EXERCISE AIM
Extract the CoFEx accelerator passage below word for word, from its first sentence to its last.
START SOURCE EXCERPT
The Layer File contains various information related to each layer of the CNN model received through instructions. The information for each layer, including address pointers for weight, bias, feature map, and result, is flexibly modified by the user as needed through instructions. This allows for adaptability to various CNN models, enabling swift adjustments to changes in the model. The CoFEx Scheduler, based on the information from the layer file, determines the operational status of various functions. Additionally, the CoFEx Scheduler, driven by an internal state machine, enables each setup unit and convolution accelerator to operate sequentially. The CPA3x3, a critical component of the CoFEx, efficiently performs the frequently used 3 by 3 convolution operations in CNN models. The CPA3x3 consists of a CPA3x3 Controller, SA-based processing elements (PE), and a 3-Input Adder that sums the results outputted from the PEs. The CPA3x3 Controller regulates the movement of input and output as well as internal partial sum data within the accelerator to ensure the smooth operation of the dataflow in the SA. The SA-based PEs have a specialized architecture tailored for nine-sized weights, with all internal PE statically arranged to support high-speed convolution operations. The 3-Input Adder simultaneously adds three 32-bit floating-point data outputs generated by the PEs.
END SOURCE EXCERPT
START EXCERPTED DATA
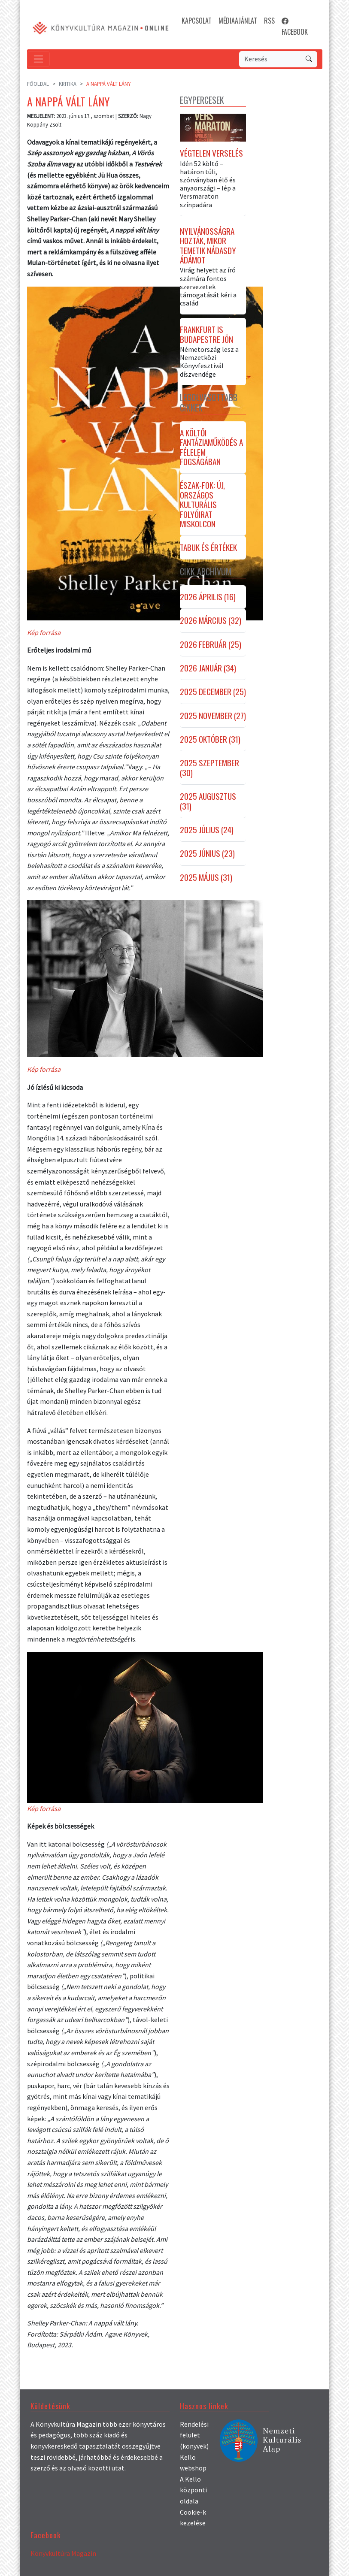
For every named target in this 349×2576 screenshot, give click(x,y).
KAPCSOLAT (197, 20)
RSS (269, 20)
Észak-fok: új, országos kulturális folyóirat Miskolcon (202, 505)
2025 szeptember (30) (209, 767)
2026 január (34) (208, 668)
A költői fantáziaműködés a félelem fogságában (211, 447)
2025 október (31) (210, 739)
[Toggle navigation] (38, 59)
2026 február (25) (210, 644)
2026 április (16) (208, 597)
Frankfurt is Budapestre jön (206, 334)
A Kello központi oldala (193, 2490)
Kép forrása (44, 632)
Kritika (67, 83)
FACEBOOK (295, 26)
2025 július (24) (207, 829)
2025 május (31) (206, 877)
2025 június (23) (207, 853)
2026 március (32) (210, 620)
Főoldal (38, 83)
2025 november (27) (213, 715)
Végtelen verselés (211, 153)
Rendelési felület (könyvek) (194, 2435)
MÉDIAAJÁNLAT (238, 20)
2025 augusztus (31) (208, 801)
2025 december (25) (213, 691)
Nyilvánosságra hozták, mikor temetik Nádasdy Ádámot (208, 246)
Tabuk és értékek (208, 547)
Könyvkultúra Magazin (63, 2553)
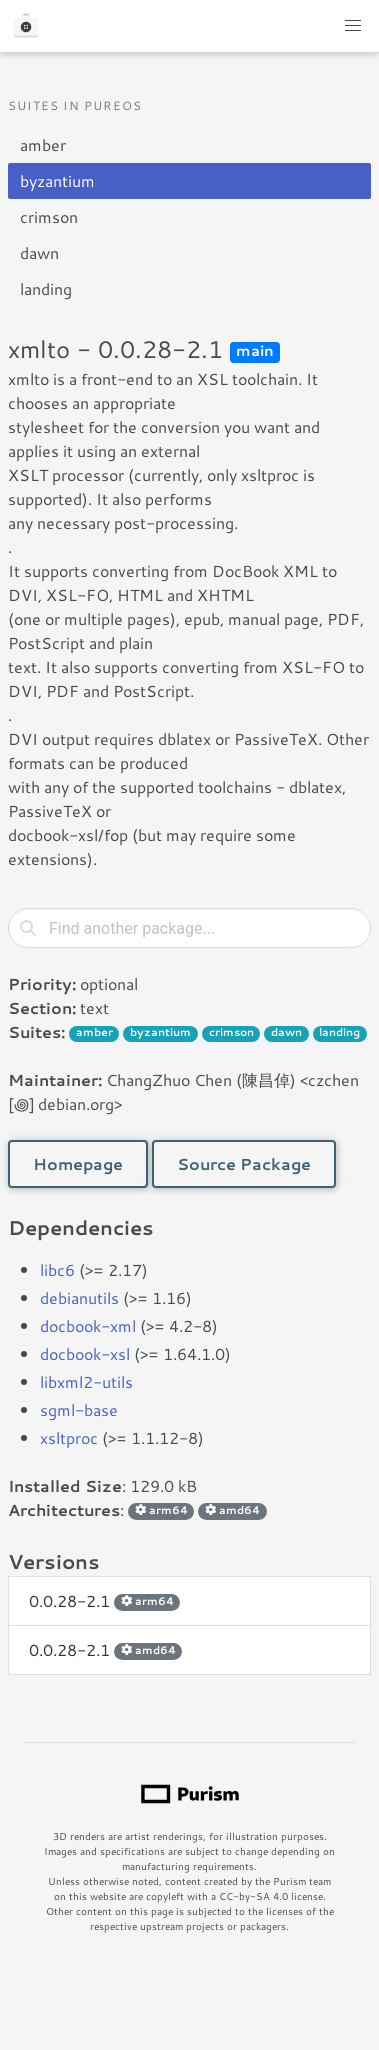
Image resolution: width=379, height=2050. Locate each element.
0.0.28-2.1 (104, 1600)
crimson (49, 216)
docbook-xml (88, 1325)
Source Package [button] (244, 1163)
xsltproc (69, 1437)
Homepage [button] (78, 1163)
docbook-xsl (85, 1353)
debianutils (79, 1297)
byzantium (57, 180)
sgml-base (79, 1409)
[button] (353, 26)
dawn (39, 252)
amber (43, 144)
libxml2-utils (86, 1381)
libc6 (57, 1269)
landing (46, 288)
END EXCERPTED DATA
EXERCISE RESULT
The Layer File contains various information related to each layer of the CNN model received through instructions. The information for each layer, including address pointers for weight, bias, feature map, and result, is flexibly modified by the user as needed through instructions. This allows for adaptability to various CNN models, enabling swift adjustments to changes in the model. The CoFEx Scheduler, based on the information from the layer file, determines the operational status of various functions. Additionally, the CoFEx Scheduler, driven by an internal state machine, enables each setup unit and convolution accelerator to operate sequentially. The CPA3x3, a critical component of the CoFEx, efficiently performs the frequently used 3 by 3 convolution operations in CNN models. The CPA3x3 consists of a CPA3x3 Controller, SA-based processing elements (PE), and a 3-Input Adder that sums the results outputted from the PEs. The CPA3x3 Controller regulates the movement of input and output as well as internal partial sum data within the accelerator to ensure the smooth operation of the dataflow in the SA. The SA-based PEs have a specialized architecture tailored for nine-sized weights, with all internal PE statically arranged to support high-speed convolution operations. The 3-Input Adder simultaneously adds three 32-bit floating-point data outputs generated by the PEs.